Article Information Parser is an instrument to parse, unify, and in some cases correct article meta-data. AIP creates a PostgreSQL database that allows for easily finding related work.
Developing such a database is tricky, an excerpt of our article introducing this instrument:
Current information sources do not cover the spectrum of the systems community entirely.
For example, DBLP -- which specifically focuses on computer science articles -- lacks certain venues and does not record article abstracts.
Other datasets such as Semantic Scholar and AMiner have similar and other limitations.

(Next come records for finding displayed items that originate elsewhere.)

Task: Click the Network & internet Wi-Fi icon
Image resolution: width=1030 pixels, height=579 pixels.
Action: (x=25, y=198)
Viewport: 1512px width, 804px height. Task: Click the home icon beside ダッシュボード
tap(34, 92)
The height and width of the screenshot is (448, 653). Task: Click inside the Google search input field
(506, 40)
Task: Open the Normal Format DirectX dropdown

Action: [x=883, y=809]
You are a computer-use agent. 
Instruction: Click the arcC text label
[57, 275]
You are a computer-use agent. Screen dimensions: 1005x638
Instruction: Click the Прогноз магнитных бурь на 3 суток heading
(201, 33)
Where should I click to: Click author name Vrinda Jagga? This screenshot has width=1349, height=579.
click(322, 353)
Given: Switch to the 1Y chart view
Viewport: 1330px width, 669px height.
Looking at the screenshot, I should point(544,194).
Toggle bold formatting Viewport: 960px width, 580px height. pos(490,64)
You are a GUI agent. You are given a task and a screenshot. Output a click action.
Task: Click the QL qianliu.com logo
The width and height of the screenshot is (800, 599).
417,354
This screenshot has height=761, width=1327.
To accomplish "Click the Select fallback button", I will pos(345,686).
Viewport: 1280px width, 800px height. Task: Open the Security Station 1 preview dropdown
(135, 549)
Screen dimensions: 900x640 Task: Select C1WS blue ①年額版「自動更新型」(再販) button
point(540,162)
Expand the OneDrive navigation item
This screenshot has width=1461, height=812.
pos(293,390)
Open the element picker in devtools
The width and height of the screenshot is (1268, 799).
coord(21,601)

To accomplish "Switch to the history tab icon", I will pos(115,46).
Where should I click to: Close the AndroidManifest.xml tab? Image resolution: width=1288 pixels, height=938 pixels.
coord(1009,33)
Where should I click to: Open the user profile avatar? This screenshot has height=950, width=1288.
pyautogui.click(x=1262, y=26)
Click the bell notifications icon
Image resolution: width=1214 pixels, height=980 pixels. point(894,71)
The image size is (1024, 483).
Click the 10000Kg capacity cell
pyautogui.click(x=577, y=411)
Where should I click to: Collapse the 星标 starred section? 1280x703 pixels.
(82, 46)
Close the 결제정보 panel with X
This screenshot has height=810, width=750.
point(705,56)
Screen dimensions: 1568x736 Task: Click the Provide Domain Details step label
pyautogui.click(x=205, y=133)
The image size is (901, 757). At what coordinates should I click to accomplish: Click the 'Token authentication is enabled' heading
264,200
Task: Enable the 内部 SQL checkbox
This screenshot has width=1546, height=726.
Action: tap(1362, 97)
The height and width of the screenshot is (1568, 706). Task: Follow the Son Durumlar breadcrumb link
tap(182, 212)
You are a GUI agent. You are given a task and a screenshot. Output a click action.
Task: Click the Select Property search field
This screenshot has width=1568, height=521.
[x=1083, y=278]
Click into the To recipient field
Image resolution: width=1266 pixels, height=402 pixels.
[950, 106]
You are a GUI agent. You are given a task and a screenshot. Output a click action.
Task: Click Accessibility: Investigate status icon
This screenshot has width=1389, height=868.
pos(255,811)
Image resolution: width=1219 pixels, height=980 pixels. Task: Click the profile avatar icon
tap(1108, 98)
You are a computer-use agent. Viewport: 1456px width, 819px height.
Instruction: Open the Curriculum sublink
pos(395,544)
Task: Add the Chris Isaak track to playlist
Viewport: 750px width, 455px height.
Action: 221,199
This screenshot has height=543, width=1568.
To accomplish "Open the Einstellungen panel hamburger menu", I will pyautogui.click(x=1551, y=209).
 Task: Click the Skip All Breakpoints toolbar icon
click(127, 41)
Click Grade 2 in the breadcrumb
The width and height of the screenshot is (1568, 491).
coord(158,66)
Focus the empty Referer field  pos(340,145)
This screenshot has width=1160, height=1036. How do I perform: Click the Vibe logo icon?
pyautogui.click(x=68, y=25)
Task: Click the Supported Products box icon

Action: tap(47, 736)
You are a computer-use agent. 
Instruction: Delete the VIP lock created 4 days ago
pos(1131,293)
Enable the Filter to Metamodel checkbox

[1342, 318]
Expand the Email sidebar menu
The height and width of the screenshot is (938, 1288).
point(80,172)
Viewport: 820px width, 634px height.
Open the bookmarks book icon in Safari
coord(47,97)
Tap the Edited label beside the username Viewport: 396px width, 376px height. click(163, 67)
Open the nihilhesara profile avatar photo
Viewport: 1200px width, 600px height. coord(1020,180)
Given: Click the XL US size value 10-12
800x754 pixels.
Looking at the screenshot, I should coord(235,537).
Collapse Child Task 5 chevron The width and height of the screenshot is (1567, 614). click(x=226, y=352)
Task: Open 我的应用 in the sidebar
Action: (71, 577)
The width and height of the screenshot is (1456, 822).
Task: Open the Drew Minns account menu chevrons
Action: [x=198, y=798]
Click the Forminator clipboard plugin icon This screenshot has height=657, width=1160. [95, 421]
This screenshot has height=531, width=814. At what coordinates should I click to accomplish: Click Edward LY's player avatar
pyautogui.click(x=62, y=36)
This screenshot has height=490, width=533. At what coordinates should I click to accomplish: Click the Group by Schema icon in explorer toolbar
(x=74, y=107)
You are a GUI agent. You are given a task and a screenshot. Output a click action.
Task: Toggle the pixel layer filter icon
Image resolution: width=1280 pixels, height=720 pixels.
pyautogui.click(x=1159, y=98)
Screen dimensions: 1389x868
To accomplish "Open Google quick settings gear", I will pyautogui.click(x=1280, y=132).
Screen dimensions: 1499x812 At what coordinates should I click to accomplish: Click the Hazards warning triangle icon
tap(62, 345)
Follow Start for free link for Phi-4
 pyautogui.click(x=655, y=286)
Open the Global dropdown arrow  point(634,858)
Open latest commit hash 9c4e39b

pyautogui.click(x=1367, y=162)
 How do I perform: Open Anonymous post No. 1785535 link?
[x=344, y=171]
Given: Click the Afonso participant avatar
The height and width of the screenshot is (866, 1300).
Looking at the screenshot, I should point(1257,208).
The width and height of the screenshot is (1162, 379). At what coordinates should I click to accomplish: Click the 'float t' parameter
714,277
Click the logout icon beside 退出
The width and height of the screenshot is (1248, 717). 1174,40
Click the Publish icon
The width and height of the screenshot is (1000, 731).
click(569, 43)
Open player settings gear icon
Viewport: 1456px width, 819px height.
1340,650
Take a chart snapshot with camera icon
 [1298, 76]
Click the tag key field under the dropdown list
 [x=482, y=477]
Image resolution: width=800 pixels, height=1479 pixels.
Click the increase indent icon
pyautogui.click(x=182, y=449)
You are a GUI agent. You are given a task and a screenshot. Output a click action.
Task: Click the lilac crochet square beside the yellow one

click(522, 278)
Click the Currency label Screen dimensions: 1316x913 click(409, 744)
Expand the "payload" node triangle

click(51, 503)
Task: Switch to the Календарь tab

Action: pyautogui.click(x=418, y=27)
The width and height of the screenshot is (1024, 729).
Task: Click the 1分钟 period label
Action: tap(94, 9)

Moreover, these datasets also overlap, yet contain important information the others do not offer; they are disjoint.
Our approach is to parse each dataset and filter and unify the information provided.
This instrument combines three data sources: DBLP, Semantic Scholar, and AMiner, which we filter and store in a PostgreSQL database. DBLP is a well-known European archive that focuses on computer science and features all the top-level venues (journals and conferences). Semantic Scholar is an American project created by the Allen Institute for AI. The project aims to analyze and extract important data from scientific publications. AMiner is an Asian project that aims to provide a knowledge graph for mining academic social networks. Both AMiner and Semantic Scholar have incorporated Microsoft's Academic Graph (MAG) in their datasets nowadays.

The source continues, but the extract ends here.